Chapter 14 Customizing/Polishing Graphics
library(tidyverse) # loading ggplot2 and dplyr
library(viridis) # The viridis color schemes
library(latex2exp) # For plotting math notation
library(plotly) # for interactive hover-text
CHAPTER IS STILL BEING EDITED
Dr. Sonderegger’s Video Companion: Video Lecture.
We have already seen how to create many basic graphs using the ggplot2
package. However we haven’t addressed many common scenarios. In this chapter we cover many graphing tasks that occur.
14.1 Multi-plots
There are several cases where it is reasonable to need to take several possibly unrelated graphs and put them together into a single larger graph. This is not possible using facet_wrap
or facet_grid
as they are intended to make multiple highly related graphs. Instead we have to turn to other packages that enhance the ggplot2
package.
14.1.1 cowplot
package
Claus O. Wilke wrote a lovely book about data visualization and also wrote an R package to help him tweek his plots. One of the functions in his cowplot
package is called plot_grid
and it takes in any number of plots and lays them out on a grid.
P1 <- ggplot(iris, aes(x=Sepal.Length, y=Sepal.Width, color=Species)) +
geom_point(size=3) + theme(legend.position='bottom')
P2 <- ggplot(trees, aes(x=Height, y=Volume, color=Girth)) +
geom_point() + theme(legend.position='bottom')
P3 <- ggplot(iris, aes(x=Sepal.Length)) +
geom_histogram(bins=30)
P4 <- ggplot(iris, aes(x=Species, y=Sepal.Length, fill=Species)) +
geom_boxplot() + theme(legend.position='bottom')
cowplot::plot_grid(P1, P2, P3, P4)
Notice that the graphs are by default are arranged in a 2x2 grid. We could adjust the number or rows/columns using the nrow
and ncol
arguments. Furthermore, we could add labels to each graph so that the figure caption to refer to “Panel A” or “Panel B” as appropriate using the labels
option.
14.1.2 multiplot
in Rmisc
In his book, R Graphics Cookbook Winston Chang produced a really nice function to address this issue, but just showed the code. The folks that maintain the R miscellaneous package Rmisc
kindly included his function. The benefit of using this function is that you can control the layout to not be on a grid. For example we might want two graphs side by side, and then the third be short and wide underneath both. By specifying different numbers and rows and columns in my layout matrix, we can highly customize how the plot looks.

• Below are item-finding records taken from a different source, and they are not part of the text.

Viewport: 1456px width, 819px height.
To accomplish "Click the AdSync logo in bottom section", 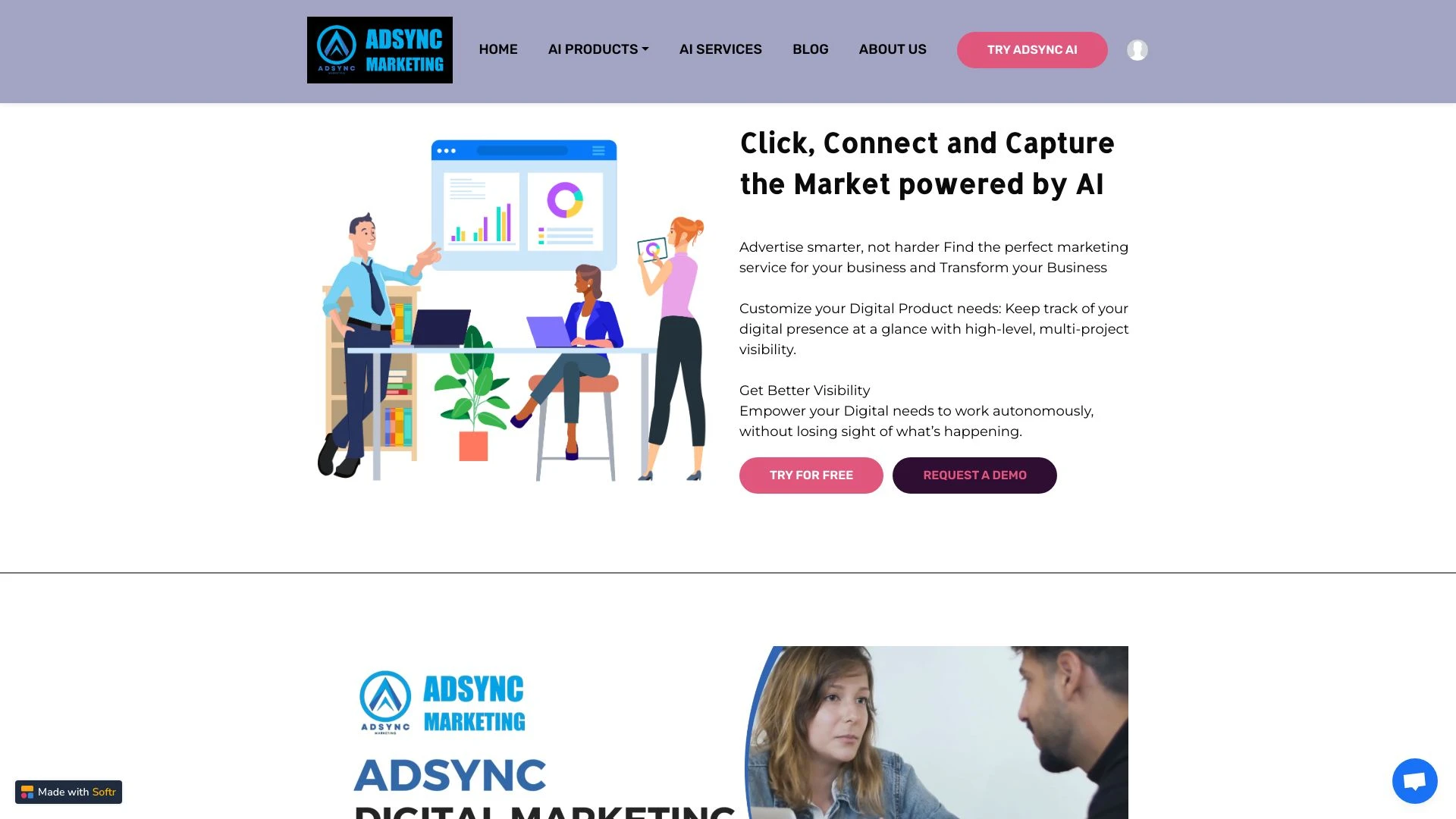I will click(441, 700).
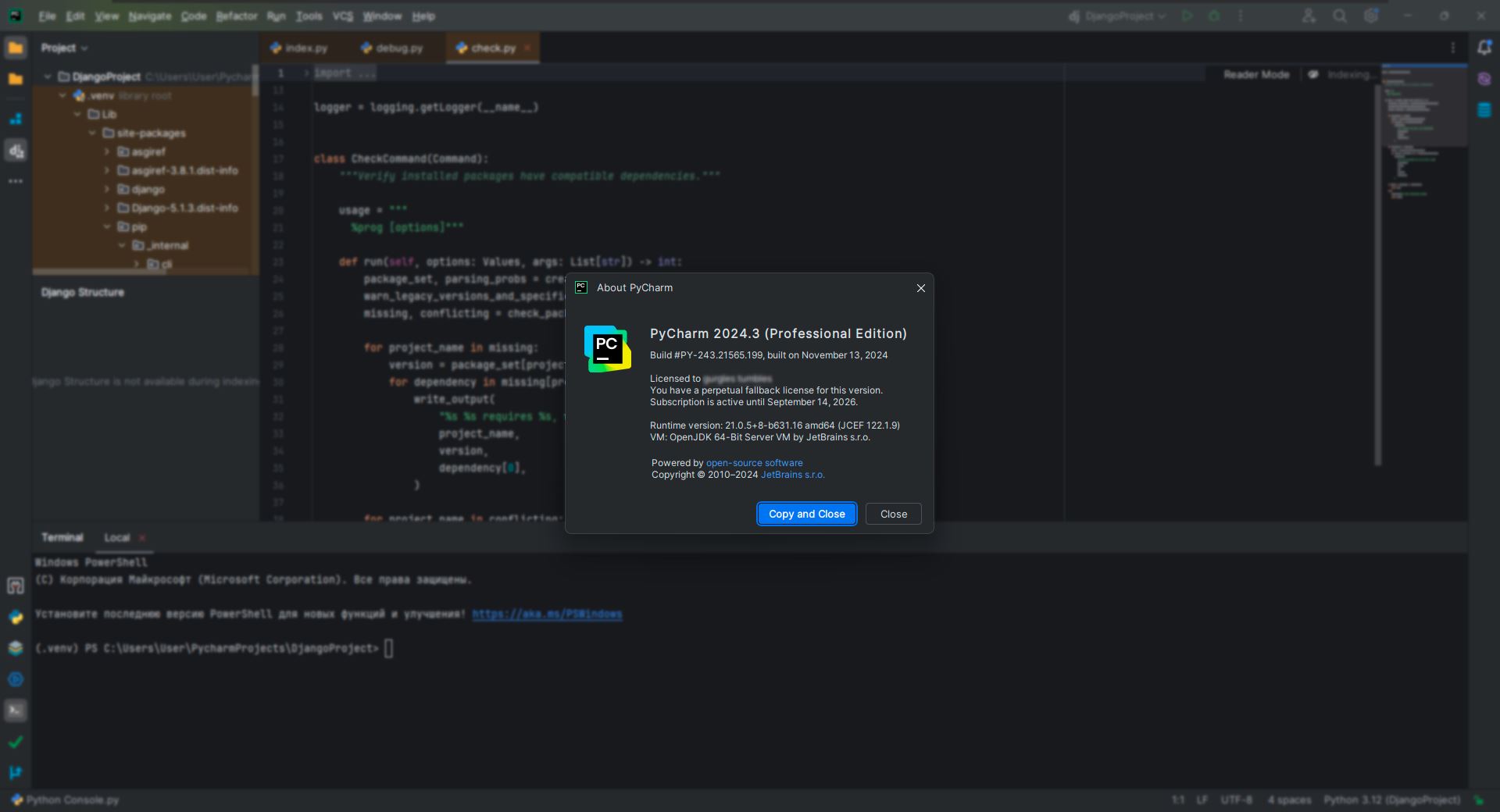Open the Notifications bell panel
The width and height of the screenshot is (1500, 812).
pos(1484,48)
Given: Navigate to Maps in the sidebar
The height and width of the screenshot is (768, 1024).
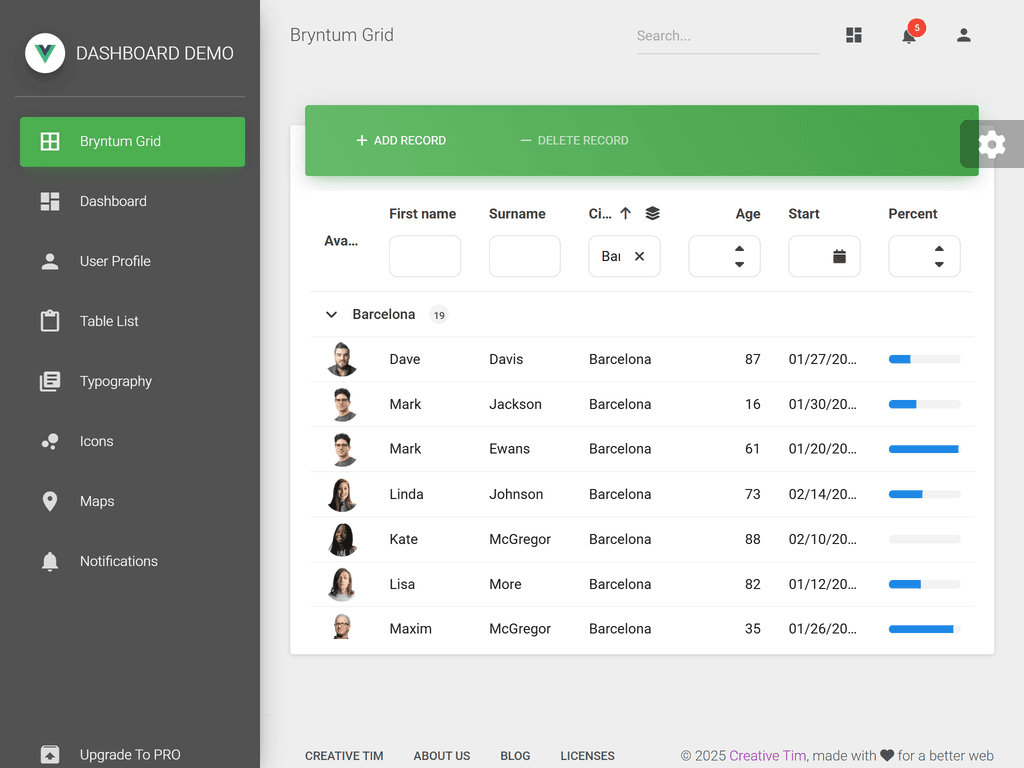Looking at the screenshot, I should 97,501.
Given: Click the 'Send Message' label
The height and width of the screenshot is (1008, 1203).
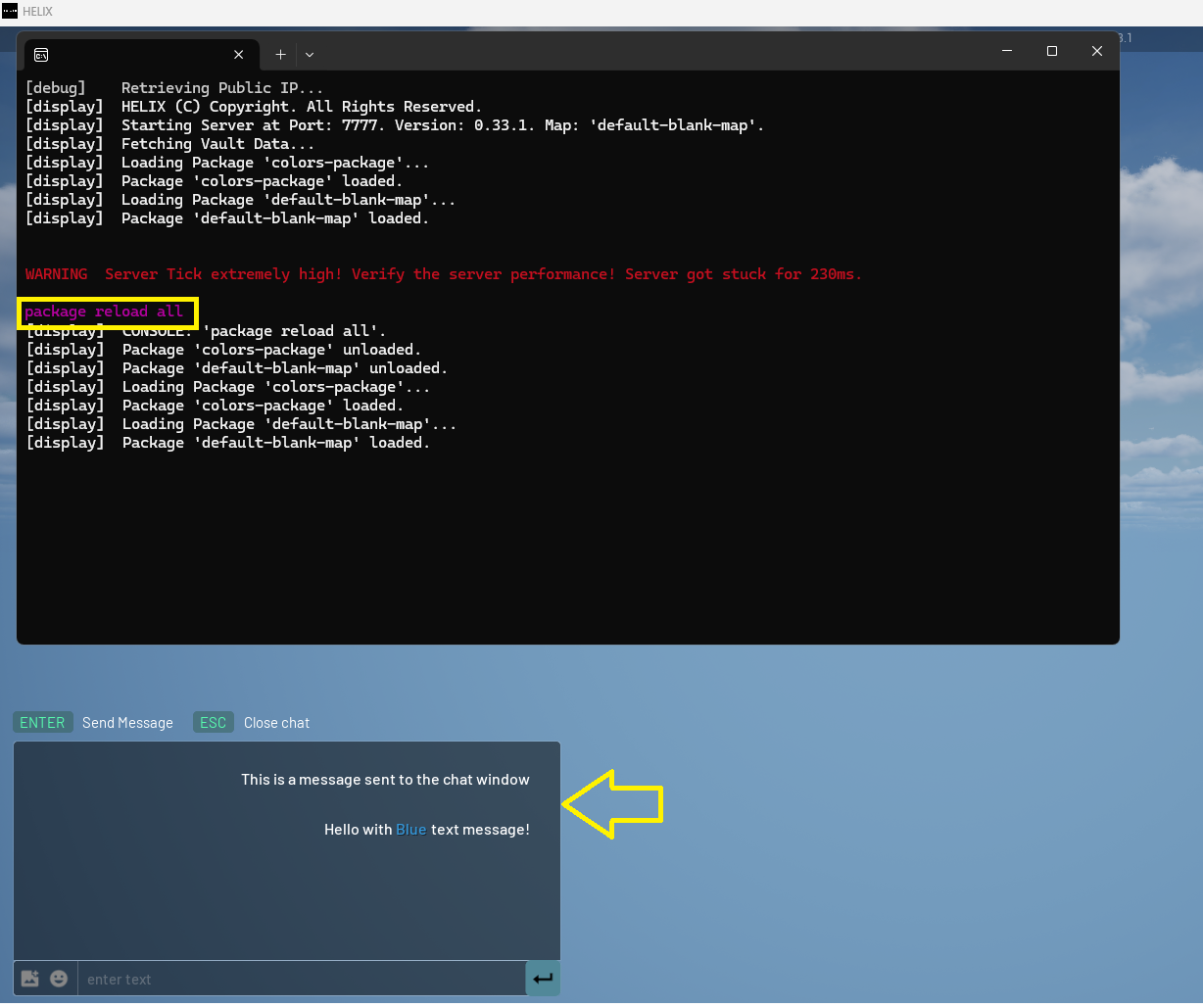Looking at the screenshot, I should click(x=127, y=723).
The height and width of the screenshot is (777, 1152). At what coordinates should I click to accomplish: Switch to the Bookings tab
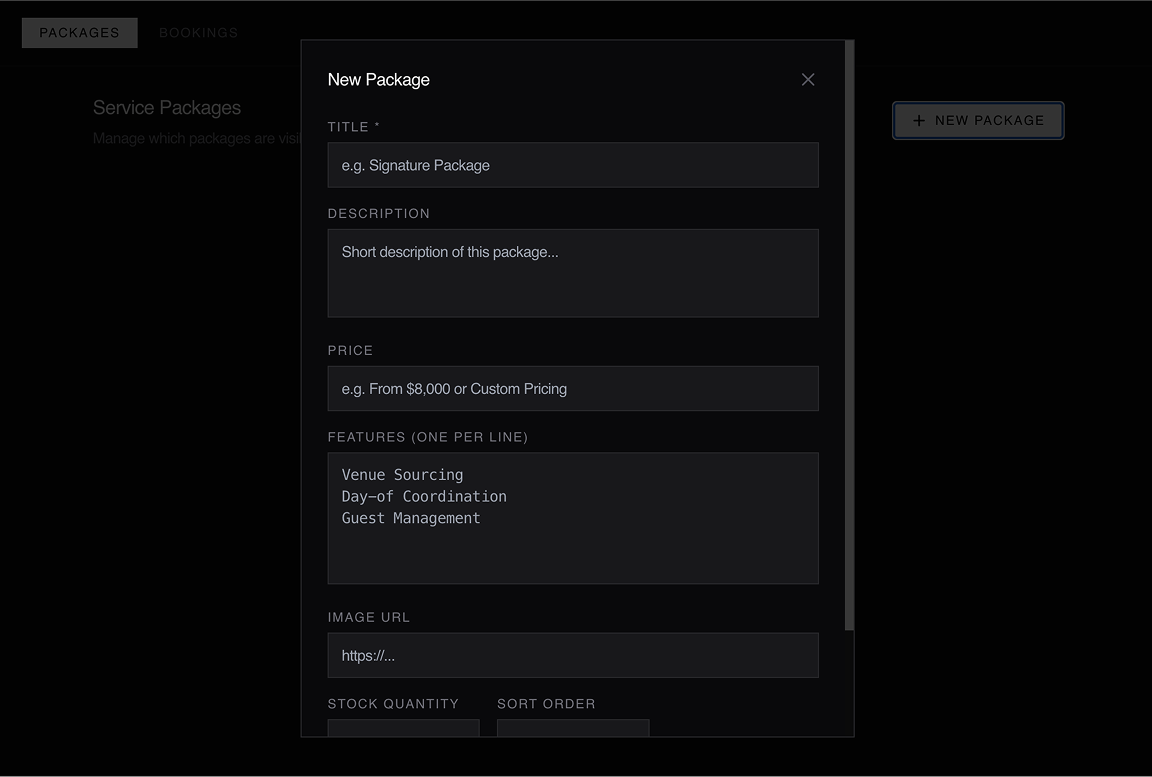pos(198,33)
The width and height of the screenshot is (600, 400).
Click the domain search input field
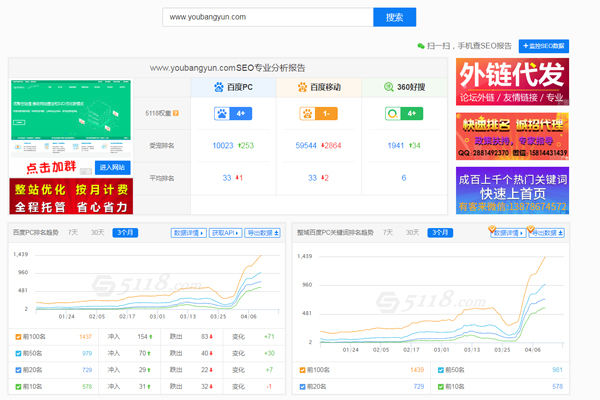coord(268,17)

# Define where the first plot goes, etc.
my.layout <- matrix(
c(1, 2, 2,
1, 2, 2,
3, 3, 3),
byrow = TRUE, nrow=3)
my.layout # show the matrix...
## [,1] [,2] [,3]
## [1,] 1 2 2
## [2,] 1 2 2
## [3,] 3 3 3
Unfortunately, Rmisc::multiplot
doesn’t have a label option, so if you want
to refer to “Panel A”, you need to insert the label into each plot separately.
14.2 Customized Scales
While ggplot
typically produces very reasonable choices for values for the
axis scales and color choices for the color
and fill
options, we often want
to tweak them.
14.2.1 Color Scales
14.2.1.1 Manually Select Colors
For an individual graph, we might want to set the color manually. Within
ggplot
there are a number of scale_XXX_
functions where the XXX
is
either color
or fill
.
cowplot::plot_grid(
P1 + scale_color_manual( values=c('red','navy','forest green') ),
P2 + scale_color_gradient(low = 'blue', high='red')
)
For continuous scales for fill and color, there is also a scale_XXX_gradient2()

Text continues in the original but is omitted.